Last week, we talked about how marketers can change the culture for women inside their own organizations. This week, we turn to how they can do a better job of marketing to women.

1. Talk to other marketers: It may sound simple, but having an open dialogue with others in the industry—whether it's within your own business, at local meet-ups, in online forums or at conferences—is how we create new ideas, standards and best practices for marketing to women in a new day and age. We’ve all seen ads from the past that we know now are damaging or disrespectful to women in some way.
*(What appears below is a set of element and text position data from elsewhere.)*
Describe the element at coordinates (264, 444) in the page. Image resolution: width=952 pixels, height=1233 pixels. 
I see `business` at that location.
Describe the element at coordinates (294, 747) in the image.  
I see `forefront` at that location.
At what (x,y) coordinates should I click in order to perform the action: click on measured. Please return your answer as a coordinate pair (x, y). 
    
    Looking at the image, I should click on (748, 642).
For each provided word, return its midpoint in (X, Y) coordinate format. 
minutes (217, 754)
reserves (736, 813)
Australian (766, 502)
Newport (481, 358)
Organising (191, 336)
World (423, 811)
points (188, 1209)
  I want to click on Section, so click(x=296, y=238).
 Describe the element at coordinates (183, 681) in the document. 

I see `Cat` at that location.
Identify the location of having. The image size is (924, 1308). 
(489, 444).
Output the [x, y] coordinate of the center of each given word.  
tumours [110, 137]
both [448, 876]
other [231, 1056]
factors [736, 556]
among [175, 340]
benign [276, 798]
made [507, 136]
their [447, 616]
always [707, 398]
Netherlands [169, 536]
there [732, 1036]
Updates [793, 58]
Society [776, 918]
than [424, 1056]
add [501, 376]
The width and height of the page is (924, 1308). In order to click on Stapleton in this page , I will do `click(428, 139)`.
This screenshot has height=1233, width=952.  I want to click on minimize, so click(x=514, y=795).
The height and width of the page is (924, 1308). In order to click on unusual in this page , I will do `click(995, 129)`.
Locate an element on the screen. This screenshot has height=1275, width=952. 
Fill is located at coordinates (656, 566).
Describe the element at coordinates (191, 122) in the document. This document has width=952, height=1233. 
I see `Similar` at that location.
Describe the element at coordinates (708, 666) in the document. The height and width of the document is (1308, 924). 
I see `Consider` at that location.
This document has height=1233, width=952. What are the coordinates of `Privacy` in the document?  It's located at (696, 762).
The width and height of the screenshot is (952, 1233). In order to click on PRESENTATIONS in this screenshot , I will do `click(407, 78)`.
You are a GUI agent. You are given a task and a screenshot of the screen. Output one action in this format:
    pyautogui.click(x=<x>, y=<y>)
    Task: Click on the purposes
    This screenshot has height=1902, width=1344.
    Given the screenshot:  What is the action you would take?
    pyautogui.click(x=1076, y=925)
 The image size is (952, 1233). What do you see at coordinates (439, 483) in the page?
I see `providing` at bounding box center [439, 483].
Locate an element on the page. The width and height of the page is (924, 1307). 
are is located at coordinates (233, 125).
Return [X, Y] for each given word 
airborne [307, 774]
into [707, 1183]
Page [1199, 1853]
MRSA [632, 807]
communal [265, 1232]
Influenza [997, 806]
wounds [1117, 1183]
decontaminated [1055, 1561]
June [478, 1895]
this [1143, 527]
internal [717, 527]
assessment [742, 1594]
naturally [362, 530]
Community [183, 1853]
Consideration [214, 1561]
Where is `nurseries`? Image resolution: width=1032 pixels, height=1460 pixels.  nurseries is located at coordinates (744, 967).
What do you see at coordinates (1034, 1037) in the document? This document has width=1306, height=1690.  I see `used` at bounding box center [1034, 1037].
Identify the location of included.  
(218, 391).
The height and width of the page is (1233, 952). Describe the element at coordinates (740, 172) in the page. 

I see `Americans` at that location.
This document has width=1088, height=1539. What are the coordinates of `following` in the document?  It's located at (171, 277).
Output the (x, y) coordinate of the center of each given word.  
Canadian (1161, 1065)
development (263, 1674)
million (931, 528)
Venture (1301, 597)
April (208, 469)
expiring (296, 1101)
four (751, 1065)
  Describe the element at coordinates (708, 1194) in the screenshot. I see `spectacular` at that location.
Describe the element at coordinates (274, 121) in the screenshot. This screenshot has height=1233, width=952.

We only evolve by learning, analyzing, hearing from our audiences and talking to each other.

2. Focus on emotion: “We know that what women want goes way beyond the surface,” said Andrea Van Dam, CEO at Women’s Marketing, Inc. at the June workshop “Marketing to Women in the #MeToo Era” in New York City. “What matters to her today is No. 1, emotional connection to a brand.” This doesn’t mean always focusing on gender norms—not all women are, or want to be, mothers, so ads with kids or cute babies might not do the trick. “As retailers and as marketers, we should challenge ourselves to transcend the commerce piece and push for something deeper,” said JCPenney CMO Marci Grebstein, and focus on women as whole people.

3. It’s not just about one type of woman: Related to the above point, not only do women individually have different needs, but different populations of women also need to be accounted for. “The conversation isn’t just about women,” said Anu Rao, global director-communications at Belvedere Vodka. “It’s about women of color, people who identify as women and everything in between. Not having a knowledge of those groups and viewpoints will lead to disastrous marketing… We have to understand the conversations that we’re trying to be a part of.”

4. Walk the talk: You can try to make ads that appeal to women, but if you don’t practice pro-woman values as outlined in our previous post, such as making hiring women a priority and focusing on clear career pathing so women don’t get passed up for promotions or leadership roles, your audience will sense your disingenuousness. “Marketing is meant to illuminate companies’ values, but when there’s a disconnect, the authenticity, I think, is ruined,” said Katie Martell, marketing strategist and Top 10 marketing writer on LinkedIn.